Software client used in video games

Fightcade is a software client used to enable online play for various arcade and home console systems through emulation. Fightcade utilizes networking middleware GGPO to mitigate the effects of network latency on gameplay, and functions as a successor of GGPO's now-defunct matchmaking client.

==History==
GGPO, the networking middleware which Fightcade uses for facilitating online play, was created by Tony Cannon in response to the poorly-received netcode of the 2006 Xbox 360 re-release of Street Fighter II: Hyper Fighting. GGPO was originally bundled with a client that enabled users to play networked multiplayer games via an embedded emulator. The GGPO client supported a wide variety of popular arcade games, such as Street Fighter II, King of Fighters, and Metal Slug.

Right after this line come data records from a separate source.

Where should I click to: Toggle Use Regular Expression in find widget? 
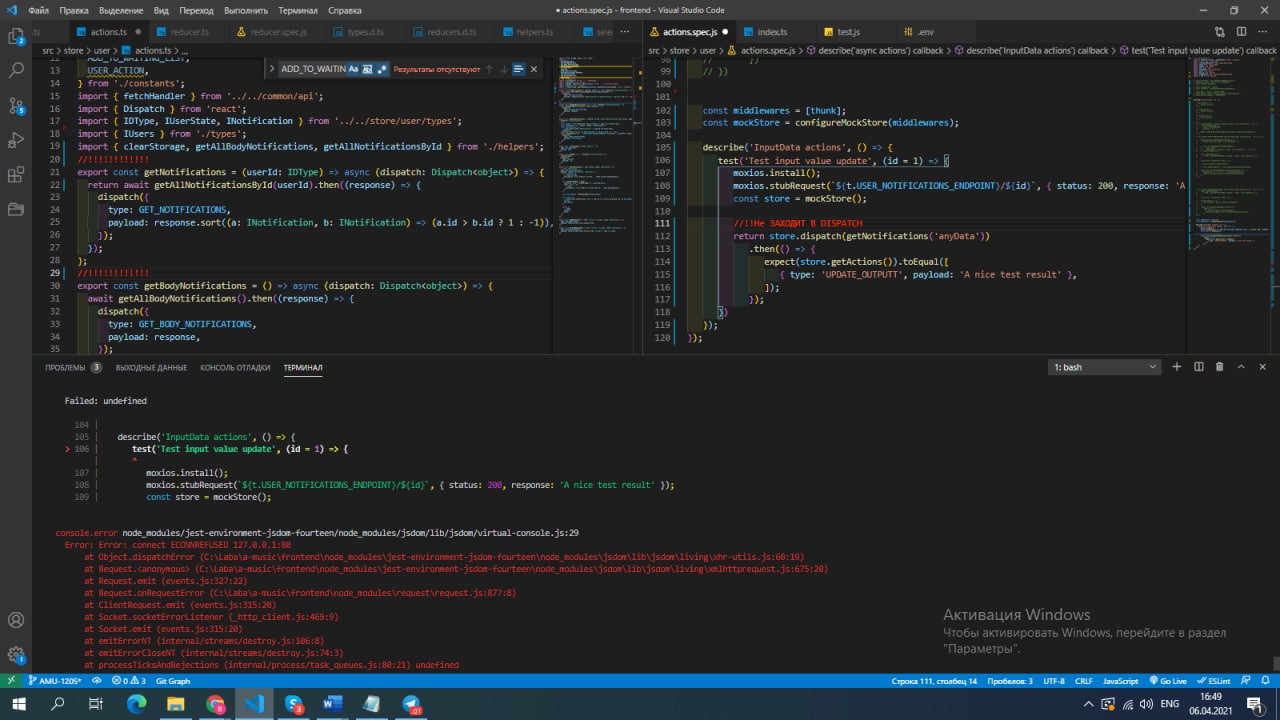(382, 69)
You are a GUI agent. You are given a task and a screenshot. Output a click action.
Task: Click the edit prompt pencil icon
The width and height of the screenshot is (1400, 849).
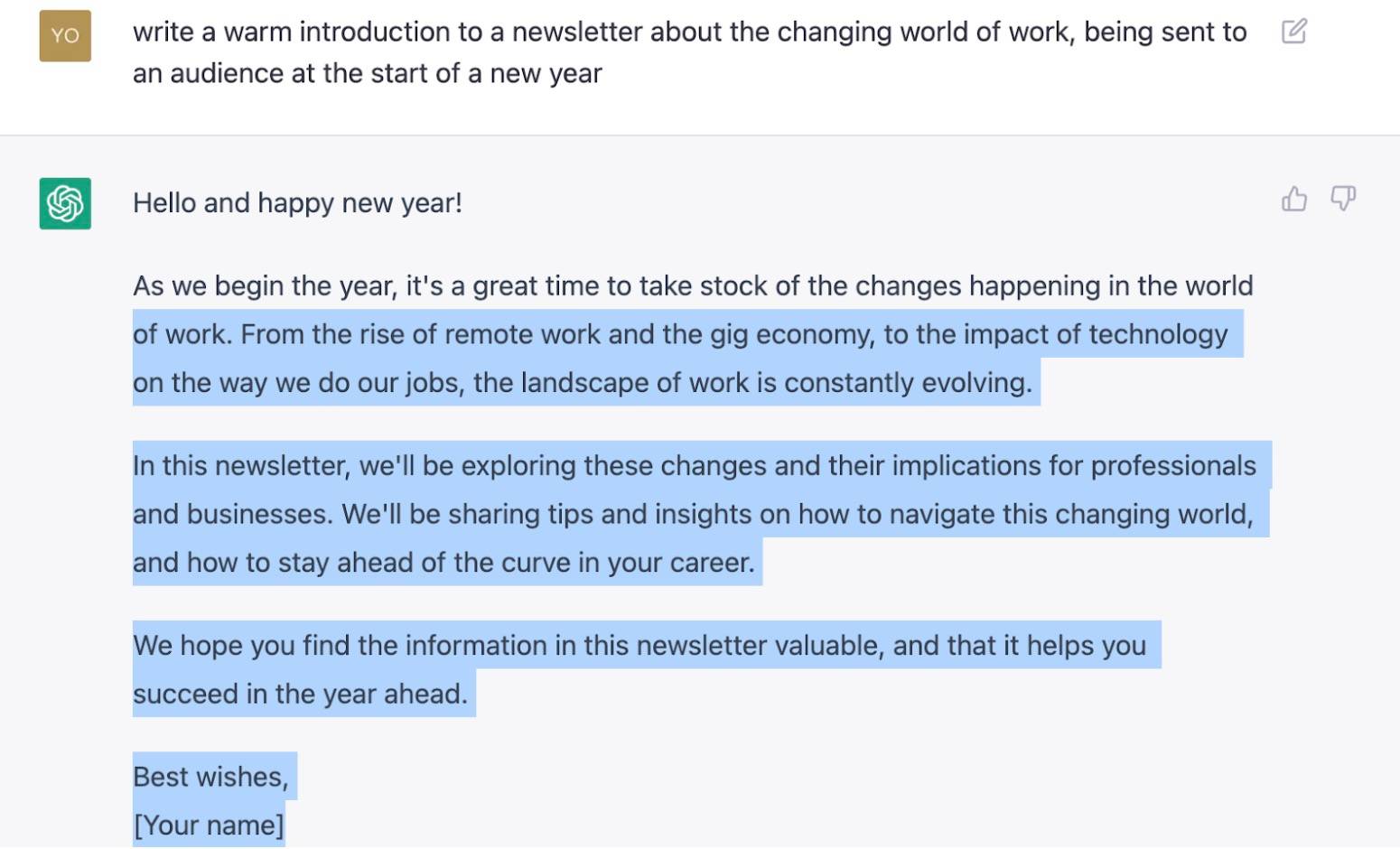point(1293,32)
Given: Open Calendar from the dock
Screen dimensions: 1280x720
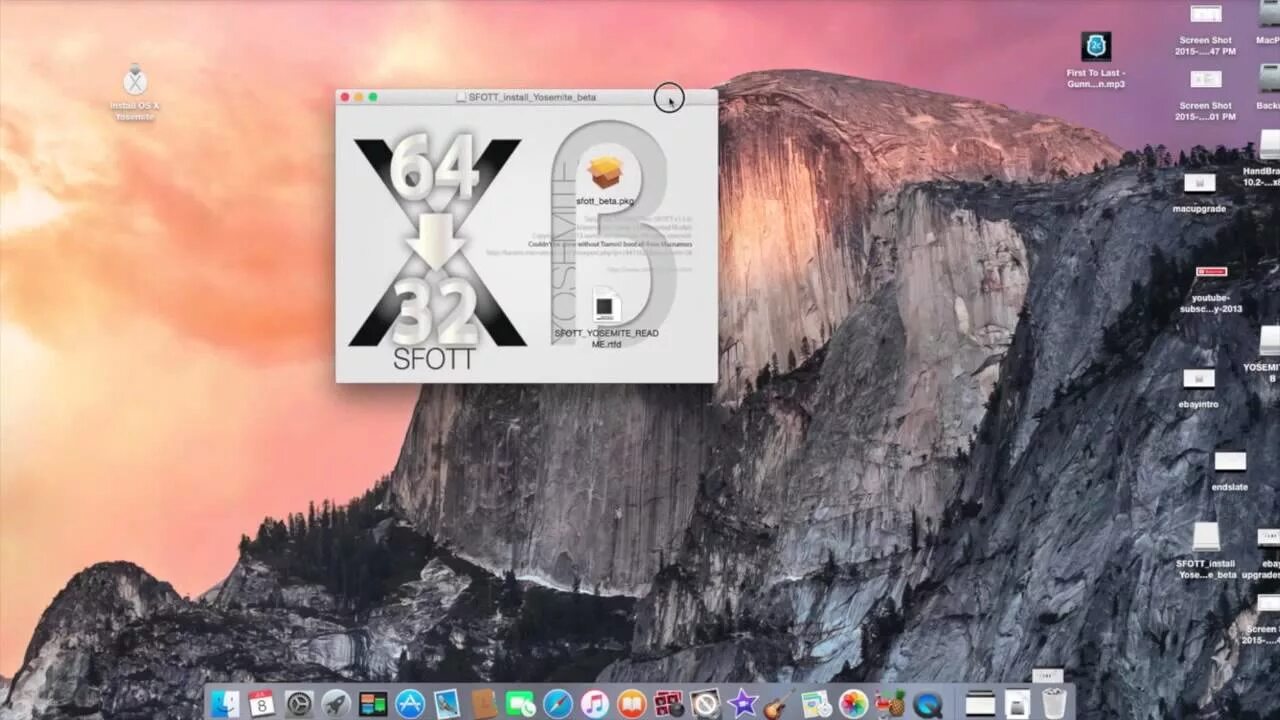Looking at the screenshot, I should coord(262,703).
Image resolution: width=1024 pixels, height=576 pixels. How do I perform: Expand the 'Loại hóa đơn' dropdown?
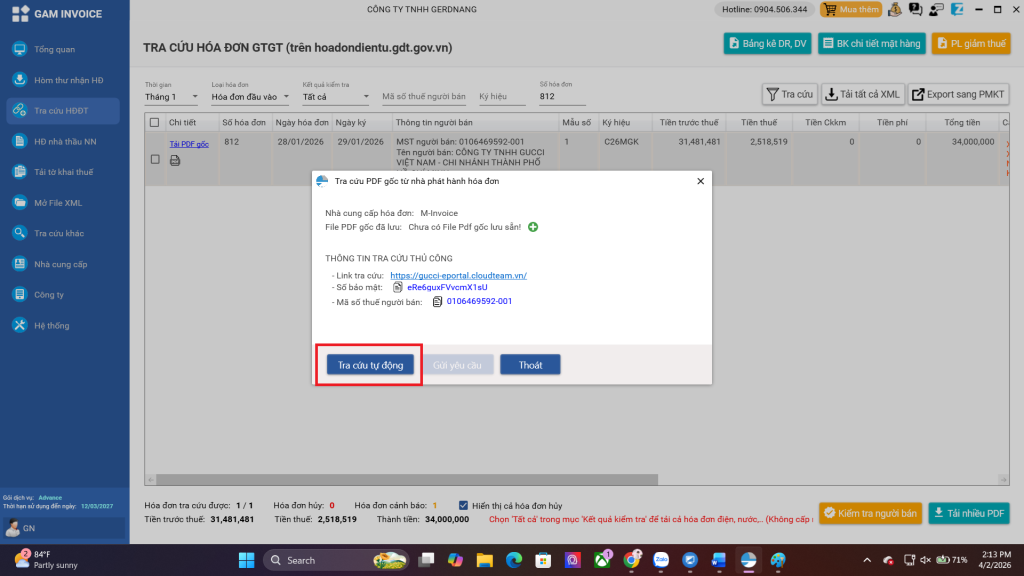click(250, 97)
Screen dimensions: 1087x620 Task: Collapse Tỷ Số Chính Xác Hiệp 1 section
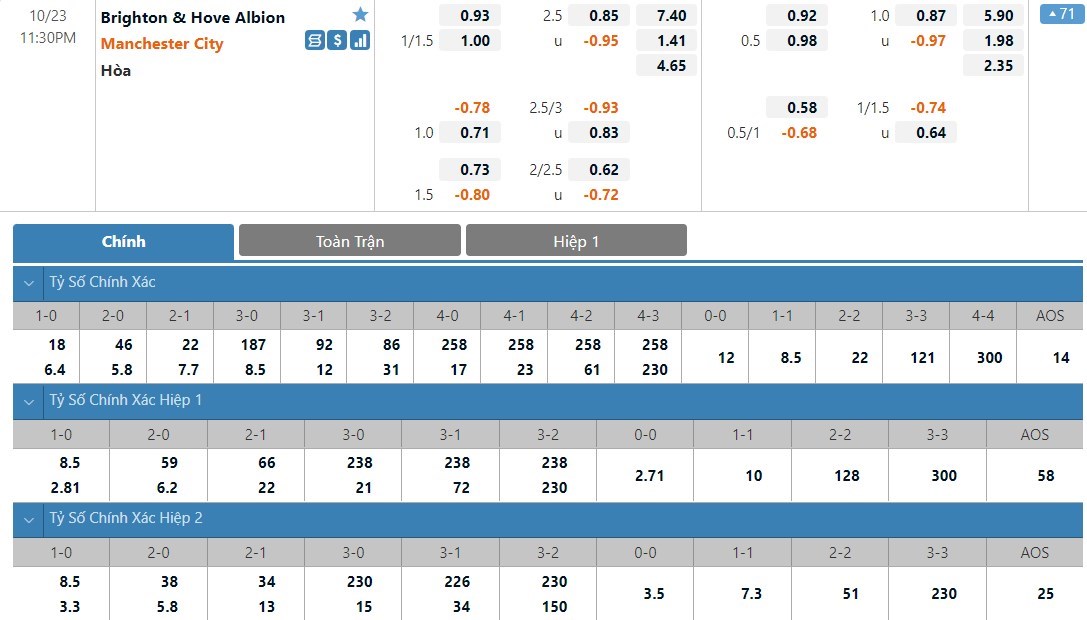29,401

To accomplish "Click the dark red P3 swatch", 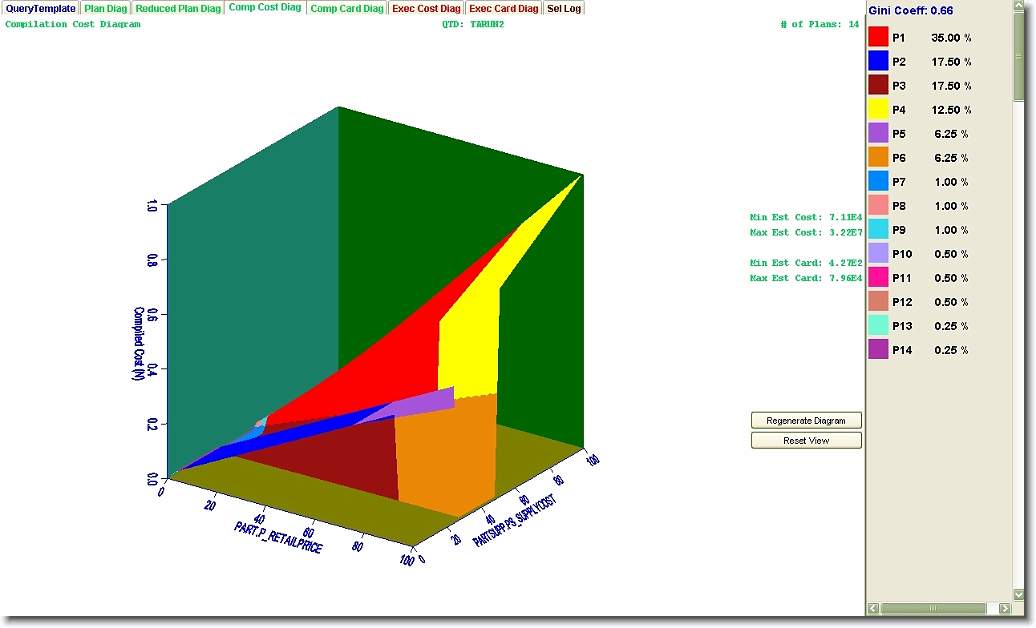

Pau "Pof" Oliva, one of Fightcade's major contributors, noted that the GGPO client often suffered from intermittent service, sometimes going offline for several days at a time. Expressing concern over the future of GGPO, Oliva began work on Fightcade during a prolonged GGPO service outage. Oliva originally intended to only use the Fightcade client amongst friends, but positive reception from beta testers encouraged him to publicly release the client.

Fightcade launched into beta in late 2014, during a period where other contemporary netplay clients were noted to be largely unsupported by their creators, suffering from either lengthy outages or financial distress. Following the discontinuation of the GGPO client, Fightcade now functions as the GGPO client's de facto successor.

A significant portion of Fightcade's functionality was developed through reverse-engineering GGPO's client; Fightcade would go on to inherit many of the GGPO client's features. New features exclusive to Fightcade were also implemented, such as network hole punching, which forgoes the need to port forward when connecting to other users, and replays, which enable users to re-watch their game matches at a later time.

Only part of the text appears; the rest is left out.